**Exercise prompt:** How many lines in the rows below contain the word "reserves"? Reply with the number alone.

**Data provided:**
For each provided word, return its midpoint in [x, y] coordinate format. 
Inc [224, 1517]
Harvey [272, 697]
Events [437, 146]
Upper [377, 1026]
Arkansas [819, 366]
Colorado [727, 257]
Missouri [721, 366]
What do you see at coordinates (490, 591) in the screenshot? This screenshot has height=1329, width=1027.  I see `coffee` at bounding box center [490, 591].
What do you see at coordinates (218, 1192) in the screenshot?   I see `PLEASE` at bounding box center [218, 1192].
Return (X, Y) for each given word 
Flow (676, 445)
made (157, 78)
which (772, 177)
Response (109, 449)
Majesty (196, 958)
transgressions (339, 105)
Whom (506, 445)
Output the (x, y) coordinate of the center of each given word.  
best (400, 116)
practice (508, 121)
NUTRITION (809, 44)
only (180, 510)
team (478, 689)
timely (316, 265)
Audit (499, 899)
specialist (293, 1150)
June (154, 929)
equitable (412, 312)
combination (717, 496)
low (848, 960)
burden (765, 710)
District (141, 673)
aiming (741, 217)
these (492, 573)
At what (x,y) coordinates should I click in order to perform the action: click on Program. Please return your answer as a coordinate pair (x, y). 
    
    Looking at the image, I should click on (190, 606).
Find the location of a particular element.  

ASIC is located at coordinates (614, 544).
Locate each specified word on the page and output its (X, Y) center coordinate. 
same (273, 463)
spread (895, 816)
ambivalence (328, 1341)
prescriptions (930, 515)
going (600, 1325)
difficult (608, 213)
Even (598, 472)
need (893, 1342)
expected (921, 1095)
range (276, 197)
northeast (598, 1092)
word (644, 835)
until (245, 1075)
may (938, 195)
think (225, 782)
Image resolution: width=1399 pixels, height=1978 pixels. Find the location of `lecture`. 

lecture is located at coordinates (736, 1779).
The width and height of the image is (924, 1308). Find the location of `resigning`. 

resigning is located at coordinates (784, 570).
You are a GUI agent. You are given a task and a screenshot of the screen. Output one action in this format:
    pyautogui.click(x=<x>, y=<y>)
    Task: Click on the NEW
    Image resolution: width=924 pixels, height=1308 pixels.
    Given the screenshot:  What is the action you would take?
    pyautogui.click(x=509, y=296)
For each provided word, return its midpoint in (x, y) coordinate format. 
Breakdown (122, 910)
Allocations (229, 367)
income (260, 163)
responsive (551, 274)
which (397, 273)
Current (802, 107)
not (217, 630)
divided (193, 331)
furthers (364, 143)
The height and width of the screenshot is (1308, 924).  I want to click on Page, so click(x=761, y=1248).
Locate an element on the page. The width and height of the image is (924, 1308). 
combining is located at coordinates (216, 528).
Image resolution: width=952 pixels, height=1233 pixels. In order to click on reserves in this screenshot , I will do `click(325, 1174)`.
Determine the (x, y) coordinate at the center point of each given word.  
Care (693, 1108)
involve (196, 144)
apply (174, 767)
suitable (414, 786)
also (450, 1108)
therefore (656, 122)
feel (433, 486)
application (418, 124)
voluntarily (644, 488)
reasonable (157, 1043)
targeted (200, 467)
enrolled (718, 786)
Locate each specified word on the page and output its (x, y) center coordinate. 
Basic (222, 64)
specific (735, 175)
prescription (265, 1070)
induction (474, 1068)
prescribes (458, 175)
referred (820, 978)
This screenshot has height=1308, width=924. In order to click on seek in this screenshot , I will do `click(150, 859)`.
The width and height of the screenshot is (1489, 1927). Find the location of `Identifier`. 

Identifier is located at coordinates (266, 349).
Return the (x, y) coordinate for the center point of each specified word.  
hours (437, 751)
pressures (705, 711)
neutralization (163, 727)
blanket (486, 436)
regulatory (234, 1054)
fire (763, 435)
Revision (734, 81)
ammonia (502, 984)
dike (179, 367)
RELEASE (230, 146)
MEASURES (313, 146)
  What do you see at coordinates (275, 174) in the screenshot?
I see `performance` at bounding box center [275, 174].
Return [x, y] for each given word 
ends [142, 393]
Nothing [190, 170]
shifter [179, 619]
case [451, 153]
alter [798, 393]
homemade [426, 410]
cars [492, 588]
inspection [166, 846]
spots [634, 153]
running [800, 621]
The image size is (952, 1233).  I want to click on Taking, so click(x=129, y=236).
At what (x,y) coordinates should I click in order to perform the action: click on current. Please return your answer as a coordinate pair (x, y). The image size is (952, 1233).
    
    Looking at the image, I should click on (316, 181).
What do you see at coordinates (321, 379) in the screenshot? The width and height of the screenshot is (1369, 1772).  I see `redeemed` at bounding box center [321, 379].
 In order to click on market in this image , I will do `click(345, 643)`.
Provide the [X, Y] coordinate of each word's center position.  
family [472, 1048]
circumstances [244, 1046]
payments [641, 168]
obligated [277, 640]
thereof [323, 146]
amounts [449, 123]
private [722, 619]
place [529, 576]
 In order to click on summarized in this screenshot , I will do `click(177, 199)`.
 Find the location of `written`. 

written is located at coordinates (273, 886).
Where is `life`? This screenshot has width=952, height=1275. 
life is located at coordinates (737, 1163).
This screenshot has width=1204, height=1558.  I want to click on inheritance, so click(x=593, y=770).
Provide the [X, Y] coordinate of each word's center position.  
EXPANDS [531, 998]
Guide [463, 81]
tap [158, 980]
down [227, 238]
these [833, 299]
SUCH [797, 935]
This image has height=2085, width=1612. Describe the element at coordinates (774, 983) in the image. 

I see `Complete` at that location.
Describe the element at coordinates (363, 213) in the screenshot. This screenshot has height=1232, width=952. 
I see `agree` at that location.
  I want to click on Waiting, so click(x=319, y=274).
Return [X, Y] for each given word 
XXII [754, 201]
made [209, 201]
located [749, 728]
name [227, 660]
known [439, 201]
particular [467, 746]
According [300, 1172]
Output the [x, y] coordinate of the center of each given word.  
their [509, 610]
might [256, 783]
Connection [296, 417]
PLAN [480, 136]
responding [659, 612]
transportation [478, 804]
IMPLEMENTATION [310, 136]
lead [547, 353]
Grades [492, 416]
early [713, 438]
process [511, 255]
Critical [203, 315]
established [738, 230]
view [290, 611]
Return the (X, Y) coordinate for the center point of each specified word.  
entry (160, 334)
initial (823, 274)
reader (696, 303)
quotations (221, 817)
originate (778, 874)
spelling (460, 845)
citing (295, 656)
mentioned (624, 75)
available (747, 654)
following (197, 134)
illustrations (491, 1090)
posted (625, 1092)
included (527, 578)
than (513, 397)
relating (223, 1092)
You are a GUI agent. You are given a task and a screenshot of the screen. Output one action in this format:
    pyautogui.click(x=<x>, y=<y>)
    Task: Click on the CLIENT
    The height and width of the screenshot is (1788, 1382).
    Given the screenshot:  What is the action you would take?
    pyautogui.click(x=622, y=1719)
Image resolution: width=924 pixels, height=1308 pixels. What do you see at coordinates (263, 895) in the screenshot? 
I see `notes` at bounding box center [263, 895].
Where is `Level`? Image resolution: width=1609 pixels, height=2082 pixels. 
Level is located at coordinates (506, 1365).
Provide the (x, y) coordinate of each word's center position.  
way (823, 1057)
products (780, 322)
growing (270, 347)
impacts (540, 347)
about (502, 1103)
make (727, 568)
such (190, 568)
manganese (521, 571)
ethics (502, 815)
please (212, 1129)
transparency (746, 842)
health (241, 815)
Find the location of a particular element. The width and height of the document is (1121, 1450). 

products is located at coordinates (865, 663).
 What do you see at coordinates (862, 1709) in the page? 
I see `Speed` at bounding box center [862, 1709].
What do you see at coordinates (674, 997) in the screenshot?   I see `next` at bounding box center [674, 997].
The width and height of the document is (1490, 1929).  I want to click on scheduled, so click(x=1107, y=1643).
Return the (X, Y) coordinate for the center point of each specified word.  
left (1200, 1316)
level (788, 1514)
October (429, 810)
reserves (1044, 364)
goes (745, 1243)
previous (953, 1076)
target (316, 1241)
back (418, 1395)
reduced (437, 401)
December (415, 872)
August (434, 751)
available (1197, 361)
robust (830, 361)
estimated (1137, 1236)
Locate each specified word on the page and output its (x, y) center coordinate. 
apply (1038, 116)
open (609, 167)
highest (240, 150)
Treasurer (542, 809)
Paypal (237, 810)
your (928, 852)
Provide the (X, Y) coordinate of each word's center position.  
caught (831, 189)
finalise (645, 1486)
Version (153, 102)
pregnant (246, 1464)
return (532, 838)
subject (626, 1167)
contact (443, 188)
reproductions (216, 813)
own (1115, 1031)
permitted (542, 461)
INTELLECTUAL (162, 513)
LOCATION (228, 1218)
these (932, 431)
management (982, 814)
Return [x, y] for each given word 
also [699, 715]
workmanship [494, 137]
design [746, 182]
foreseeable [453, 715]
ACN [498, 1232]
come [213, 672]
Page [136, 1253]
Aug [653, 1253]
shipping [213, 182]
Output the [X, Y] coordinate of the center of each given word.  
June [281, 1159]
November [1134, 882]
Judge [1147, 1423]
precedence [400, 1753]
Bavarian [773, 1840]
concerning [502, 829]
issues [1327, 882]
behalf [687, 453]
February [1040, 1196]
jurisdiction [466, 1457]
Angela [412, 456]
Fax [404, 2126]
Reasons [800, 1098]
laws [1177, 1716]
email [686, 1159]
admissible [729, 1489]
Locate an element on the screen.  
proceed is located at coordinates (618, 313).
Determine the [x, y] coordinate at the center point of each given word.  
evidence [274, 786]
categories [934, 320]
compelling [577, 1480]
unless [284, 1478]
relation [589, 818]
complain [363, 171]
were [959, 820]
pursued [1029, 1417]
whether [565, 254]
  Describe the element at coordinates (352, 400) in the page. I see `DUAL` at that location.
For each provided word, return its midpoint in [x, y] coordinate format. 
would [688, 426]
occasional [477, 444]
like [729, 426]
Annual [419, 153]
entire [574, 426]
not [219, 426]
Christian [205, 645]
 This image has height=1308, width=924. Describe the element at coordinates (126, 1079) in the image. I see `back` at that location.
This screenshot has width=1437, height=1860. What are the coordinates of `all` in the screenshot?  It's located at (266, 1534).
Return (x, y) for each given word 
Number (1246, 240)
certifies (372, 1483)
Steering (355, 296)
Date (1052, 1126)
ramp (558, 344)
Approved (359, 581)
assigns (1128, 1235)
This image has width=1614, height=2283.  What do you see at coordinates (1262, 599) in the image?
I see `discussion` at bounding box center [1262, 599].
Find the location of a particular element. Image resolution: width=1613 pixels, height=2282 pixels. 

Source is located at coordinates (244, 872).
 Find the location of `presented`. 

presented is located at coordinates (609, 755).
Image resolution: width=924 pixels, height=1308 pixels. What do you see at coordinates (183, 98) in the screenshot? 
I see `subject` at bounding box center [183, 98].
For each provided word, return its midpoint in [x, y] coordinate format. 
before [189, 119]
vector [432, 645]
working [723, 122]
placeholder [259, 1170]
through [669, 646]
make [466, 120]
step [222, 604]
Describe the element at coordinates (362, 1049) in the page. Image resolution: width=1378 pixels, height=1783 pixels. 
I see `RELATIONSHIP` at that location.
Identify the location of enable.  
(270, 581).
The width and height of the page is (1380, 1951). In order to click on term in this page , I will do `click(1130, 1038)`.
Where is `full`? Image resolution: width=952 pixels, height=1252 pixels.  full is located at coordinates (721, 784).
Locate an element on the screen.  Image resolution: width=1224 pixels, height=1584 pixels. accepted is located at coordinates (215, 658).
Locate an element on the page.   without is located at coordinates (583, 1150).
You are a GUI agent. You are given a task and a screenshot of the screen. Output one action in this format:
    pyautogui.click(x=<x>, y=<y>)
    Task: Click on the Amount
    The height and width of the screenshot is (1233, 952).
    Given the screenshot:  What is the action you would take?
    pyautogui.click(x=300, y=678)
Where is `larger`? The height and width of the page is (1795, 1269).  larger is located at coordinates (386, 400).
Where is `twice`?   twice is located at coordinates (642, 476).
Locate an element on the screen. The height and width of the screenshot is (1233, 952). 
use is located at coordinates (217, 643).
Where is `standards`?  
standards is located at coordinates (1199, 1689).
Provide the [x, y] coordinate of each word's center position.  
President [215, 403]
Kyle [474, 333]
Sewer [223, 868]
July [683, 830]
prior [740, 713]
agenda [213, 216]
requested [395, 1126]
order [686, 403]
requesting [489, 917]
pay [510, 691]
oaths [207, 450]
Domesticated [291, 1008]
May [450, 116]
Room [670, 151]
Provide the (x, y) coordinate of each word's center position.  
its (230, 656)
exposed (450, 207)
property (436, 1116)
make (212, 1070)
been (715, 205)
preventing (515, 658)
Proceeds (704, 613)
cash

**Task output:** 2